There is a belief shared by many psychics that we choose our parents before we are born. The thinking goes that we decide on the parents we do because of the lessons we will gain by being their children. For example, you might select abusive parents so that you can have empathy for other people that were raised by abusive parents, or because you want to have the opportunity to develop empathy for abusive parents, or perhaps to gain empathy for abused children because in a previous lifetime you were yourself an abusive parent.
The belief that we choose the parents that we are born to is often extended to the belief that we also chose the major events, relationships and trials we will encounter in life for the lessons they will teach us. We picked the parents we did not only for what we will learn or experience directly through them, but because of the life experiences and lessons that will follow from this particular entry point into the world. So, for example, the selection of education-oriented and wealthy parents may help assure your own advanced formal education so that you may attend medical school, become a doctor and have the life experience of being a healer.
There are some constructive aspects to the idea that we choose our own parents. This perspective promotes a learning stance towards the events that come our way in life while at the same time discouraging a victim identity when bad things happen to us. It encourages us to take some responsibility for our negative life events and to search for something positive in them—something we can we can learn about ourselves or life. Thus, it directs our minds towards the lessons to be gained as opposed to viewing life as a nonsensical, random series of events with no deeper cause or purpose behind them. Rather than promoting resentment, anger, or a victim stance towards hurtful events, it encourages us to find the good and take some accountability for what comes our way. It thus promotes a more forgiving, learning attitude towards the pain and disappointments we will inevitably encounter.
While I fully support a learning, forgiving and accepting attitude in life, I do not go along with the idea that we choose our parents and major life experiences before birth. I believe that such a viewpoint assigns too much wisdom, power and authority to the ego. If our conscious mind has so much insight into what we need to learn and all of the experiences we need to have in the coming life, we might ask why we need to have the experiences in the first place.
When you enter a math class in school you don’t hand the teacher a syllabus on what you want covered in the course.
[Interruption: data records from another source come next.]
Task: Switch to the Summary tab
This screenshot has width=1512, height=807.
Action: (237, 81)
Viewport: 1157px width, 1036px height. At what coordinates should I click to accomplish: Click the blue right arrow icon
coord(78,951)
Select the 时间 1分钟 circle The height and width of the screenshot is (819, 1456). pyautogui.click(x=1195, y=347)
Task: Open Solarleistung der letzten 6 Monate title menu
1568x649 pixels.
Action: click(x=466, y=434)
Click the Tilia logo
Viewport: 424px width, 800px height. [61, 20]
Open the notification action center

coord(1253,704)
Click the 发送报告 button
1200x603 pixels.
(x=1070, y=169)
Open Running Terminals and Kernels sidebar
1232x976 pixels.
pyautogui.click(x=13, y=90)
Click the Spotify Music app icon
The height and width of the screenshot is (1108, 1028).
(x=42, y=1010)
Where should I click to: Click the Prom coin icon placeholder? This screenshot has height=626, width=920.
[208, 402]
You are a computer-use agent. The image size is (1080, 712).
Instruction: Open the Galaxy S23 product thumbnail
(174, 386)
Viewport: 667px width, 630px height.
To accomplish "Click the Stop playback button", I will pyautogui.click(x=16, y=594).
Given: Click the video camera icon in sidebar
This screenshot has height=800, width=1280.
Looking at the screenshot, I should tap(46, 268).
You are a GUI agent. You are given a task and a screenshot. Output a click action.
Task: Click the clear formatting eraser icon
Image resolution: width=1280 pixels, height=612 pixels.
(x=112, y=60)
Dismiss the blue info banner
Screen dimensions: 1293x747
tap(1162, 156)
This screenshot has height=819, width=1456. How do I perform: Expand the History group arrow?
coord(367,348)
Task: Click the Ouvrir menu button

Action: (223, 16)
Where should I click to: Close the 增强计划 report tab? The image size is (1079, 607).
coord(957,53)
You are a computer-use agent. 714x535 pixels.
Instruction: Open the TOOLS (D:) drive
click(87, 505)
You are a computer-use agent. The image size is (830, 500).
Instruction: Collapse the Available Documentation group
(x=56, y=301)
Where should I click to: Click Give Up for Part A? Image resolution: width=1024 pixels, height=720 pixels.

You don’t tell the instructor to be sure to give special attention to certain concepts or mathematical formula that you somehow know ahead of time are going to be difficult for you. Rather, the teacher directs the class and creates the syllabus because he/she knows the subject, knows what needs to be taught, and knows the best way to sequence and communicate the material. I believe that in life, even more so than in a math class, we do not know what we need to learn, even before birth.
Some psychics, acknowledging this issue, modify the basic premise by stating that when we choose our parents we do so under the supervision or guidance of guardian angels who may over-rule our preferences based upon their greater insight into our spiritual growth needs. Certain psychics even suggest that this may be why many babies cry and scream upon birth—they didn’t want the life their guardian angels prevailed upon them. But, of course, this explanation only supports the idea that our parents are chosen not by us, but through a wisdom and intelligence that transcends our own.
[Author’s note: I do believe that every life has a purpose, and contains a “curriculum” of lessons to promote our spiritual and psychological growth. I simply maintain that this purpose and curriculum comes from a source of wisdom and love that far transcends the very limited awareness of our ego, which is no more equivalent to God before birth than it is after birth.]